Duele ver los montes negros. Duele ver a las personas abandonar sus casas. Duele ver el humo cubrir el horizonte hasta convertir el día en un atardecer eterno. Duele ver a los animales buscar refugio. Duele ver cómo se juegan la vida quienes velan por salvar la de los demás. Duele escuchar el silencio que deja el fuego cuando, finalmente, se apaga.

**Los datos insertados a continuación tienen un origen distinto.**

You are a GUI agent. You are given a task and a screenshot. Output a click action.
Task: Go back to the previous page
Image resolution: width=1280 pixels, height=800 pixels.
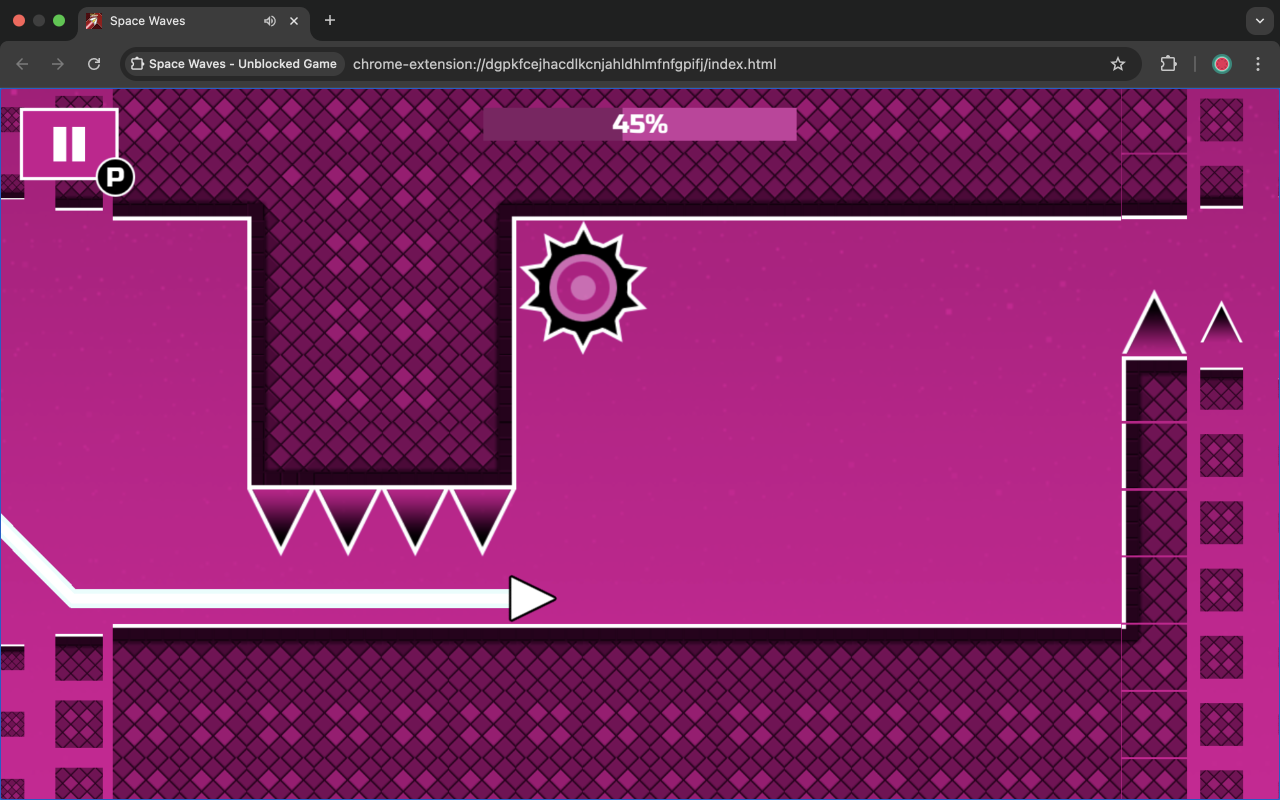[22, 64]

Duele ver cómo la historia se repite. Cada verano ocurre lo mismo y parece que no aprendemos hasta que los lamentos nos enseñan lo que no se hizo a su debido tiempo. Año tras año, cambian los nombres de los pueblos, cambian las montañas, cambian las cifras, pero el dolor siempre es parecido porque un incendio no solo arrasa árboles; también se lleva por delante recuerdos, proyectos, animales, cosechas y una parte de quienes han ido construyendo su vida en torno a un paisaje que, de repente, se queda reducido a cenizas. Hay lugares que tardarán décadas en volver a tener el verde esplendoroso que lucían antes de las llamas, pero hay personas que nunca recuperarán la tranquilidad. Para ellas, mirar al monte será un desafío. En él verán el pasado cargado de recuerdos, revivirán el miedo de los peores momentos y, aunque el presente las empuje a recuperar lo perdido, saben que nada volverá a ser como antes. Al menos, por ahora.
La violencia de las llamas asusta. Las imágenes que hemos visto a través de una pantalla dan escalofríos. Afortunadamente, ante ellas emerge la fuerza de quienes deciden quedarse para ayudar. Bomberos, militares, cuerpos de seguridad, sanitarios y, por supuesto, voluntarios forman una cadena silenciosa que trabaja por los demás, por quienes deben correr en dirección contraria. Ellos no buscan aplausos. Ellos buscan ganarle minutos al fuego por el bien de los demás: por proteger una vivienda, por abrir una vía de escape, por evitar que una familia lo pierda todo. En definitiva, por minimizar el daño que tanto costará reparar. Es más, mientras ellos están frente al fuego hay quienes esperan noticias. Los polideportivos son refugios improvisados donde la esperanza es lo último que se pierde. No se puede ceder ante la incertidumbre. Una llamada lo puede cambiar todo. La incertidumbre, quizás, pesa más que el humo. Cuando una persona abandona su hogar con lo puesto aprende, de golpe, que la vida cabe en una mochila, pero que un hogar nunca ha sido solo un conjunto de paredes. Un hogar es el lugar donde se acumulan los recuerdos, donde se celebran los pequeños momentos y donde se construye el futuro. Por eso, cuando el fuego amenaza con llevárselo todo, no solo arden los tejados; también se tambalean los planes. Aunque el fuego se apague, las cicatrices tardan mucho en desaparecer.
Ahora bien, sería un error hablar de los incendios solo cuando copan las portadas. El fuego no empieza con las primeras columnas de humo, sino mucho antes: con montes abandonados, con la falta de prevención, con una planificación insuficiente y, en demasiadas ocasiones, con decisiones políticas aplazadas bajo la falsa idea de que la naturaleza siempre encontrará la manera de recuperarse sola. Pero no es así. La reconstrucción tampoco termina cuando se marcha el último camión de bomberos. Después llegan meses de limpiar, replantar, acompañar y reconstruir.
Ojalá llegue el día en que dejemos de acostumbrarnos a estas imágenes. Que un monte calcinado vuelva a escandalizarnos como la primera vez. Que el heroísmo deje de ser una obligación para quienes arriesgan su vida cada verano. Que la prevención ocupe más espacio que las tragedias y que aprendamos a cuidar el territorio antes de tener que lamentarlo.
Porque duele ver los montes negros. Duele ver a las personas abandonar sus casas. Duele ver cómo otros se juegan la vida por salvar a los demás. Pero dolería aún más aceptar que todo esto forma parte de la normalidad.